Исходный отрывок -
▶

Наконец, третья метафора (в дополнение к бандам и племенам) – метафора церемониала. Это разработка Михаила Соколова из Санкт-Петербурга – еще одного яркого социолога науки. Наука, говорит он, - это своего рода этикет, церемониальная цепь взаимодействия. Все, что вписывается в эту церемониальную модель (т.е. совершается по правилам этикета), является наукой, а то, что не вписывается, – ею не является. Но тут я рискую исказить аргумент, услышанный в его устном докладе, поэтому подождем большой статьи на эту тему и уже тогда разберем метафорику церемониала более подробно.

Конечно, есть еще два десятка метафор «политических» – наука в них представлена разновидностью политического противоборства. Но их я оставлю за скобками по соображениям вкуса и из недостатка времени: даже краткий их обзор отнял бы у нас остаток вечера. (По тем же причинам я не стану говорить о метафорах экономических – для этого есть специально обученные люди.)

Мой тезис таков: социологизм, примененный к себе самому, подрывает свои собственные основания.  Когда мы фокусируемся на социальных формах производства, конструирования и распространения знания, само знание оказывается за скобками. В этот момент нам совершенно нечего сказать о том, например, что же в работах Дюркгейма способствовало или препятствовало его классикализации. Мы говорим о том, какую позицию он занял в политическом споре и через это указание объясняем его классичность.

◀

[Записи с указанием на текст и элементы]
▶

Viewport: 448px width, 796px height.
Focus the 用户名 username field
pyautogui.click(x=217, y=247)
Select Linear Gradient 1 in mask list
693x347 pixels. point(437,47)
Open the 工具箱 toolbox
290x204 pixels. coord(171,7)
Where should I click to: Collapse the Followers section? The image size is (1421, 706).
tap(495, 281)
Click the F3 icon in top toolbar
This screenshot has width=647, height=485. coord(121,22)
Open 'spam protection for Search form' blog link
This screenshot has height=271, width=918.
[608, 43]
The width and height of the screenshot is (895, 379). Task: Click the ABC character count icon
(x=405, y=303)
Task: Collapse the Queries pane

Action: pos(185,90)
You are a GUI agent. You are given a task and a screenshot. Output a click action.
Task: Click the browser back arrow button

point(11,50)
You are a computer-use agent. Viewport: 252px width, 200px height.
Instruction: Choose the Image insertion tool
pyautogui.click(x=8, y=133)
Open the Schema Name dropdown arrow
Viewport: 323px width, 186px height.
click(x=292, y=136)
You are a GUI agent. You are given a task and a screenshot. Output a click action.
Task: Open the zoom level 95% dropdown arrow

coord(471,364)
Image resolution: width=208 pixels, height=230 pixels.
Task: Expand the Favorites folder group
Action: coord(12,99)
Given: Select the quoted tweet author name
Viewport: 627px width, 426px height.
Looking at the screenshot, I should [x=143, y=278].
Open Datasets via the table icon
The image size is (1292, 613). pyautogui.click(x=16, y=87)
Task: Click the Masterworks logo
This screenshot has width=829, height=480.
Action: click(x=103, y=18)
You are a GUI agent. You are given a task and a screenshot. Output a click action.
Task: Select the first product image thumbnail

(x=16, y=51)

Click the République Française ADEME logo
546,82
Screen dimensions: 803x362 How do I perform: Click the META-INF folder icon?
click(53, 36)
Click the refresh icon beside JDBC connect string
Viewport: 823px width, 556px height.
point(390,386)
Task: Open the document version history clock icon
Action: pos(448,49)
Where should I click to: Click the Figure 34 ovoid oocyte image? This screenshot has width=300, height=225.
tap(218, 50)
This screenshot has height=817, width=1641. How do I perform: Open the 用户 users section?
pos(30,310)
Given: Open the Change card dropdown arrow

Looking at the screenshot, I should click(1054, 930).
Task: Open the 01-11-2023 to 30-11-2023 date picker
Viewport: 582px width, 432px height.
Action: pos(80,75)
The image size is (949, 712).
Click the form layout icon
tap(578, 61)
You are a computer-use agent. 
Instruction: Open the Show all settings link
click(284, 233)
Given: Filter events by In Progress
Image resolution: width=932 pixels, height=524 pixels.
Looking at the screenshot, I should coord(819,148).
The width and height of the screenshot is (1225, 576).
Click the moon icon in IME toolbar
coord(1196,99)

◀

Задача для решения - Продолжите отрывок о метафорах в социологии науки, начав сразу после его последнего предложения. Эти записи взяты из другого источника.

Результат -
Требование «объективировать себя как исследователя», исходящее от рефлексивной социологии П. Бурдье, не решает, а усугубляет проблему[20]. Установка на «объективацию» познающего субъекта основывается на том, что знание зависит от социальной обстановки его производства, как сыр зависит от производящей его фабрики. Соответственно, нужно объективировать «позицию производителя на рынке» и «инфраструктуру фабрики», но не сыр per se. Прежде чем начать исследование, необходимо обозначить, к какой партии вы принадлежите, где вы учились, в каких отношениях состоите с такими-то и такими-то игроками в «поле», какова ваша позиция в этом «поле», и лишь объективировав себя, вы способны сделать исследование. Можно сколько угодно говорить об относительной автономии науки, но производимое вами знание останется производным от той социальной позиции, которую вы занимаете. Получается, что о самом знании дальше уже говорить смысла не имеет. Зачем говорить о сыре – нужно говорит о том, как устроена фабрика, и чьи потребности удовлетворяет производство.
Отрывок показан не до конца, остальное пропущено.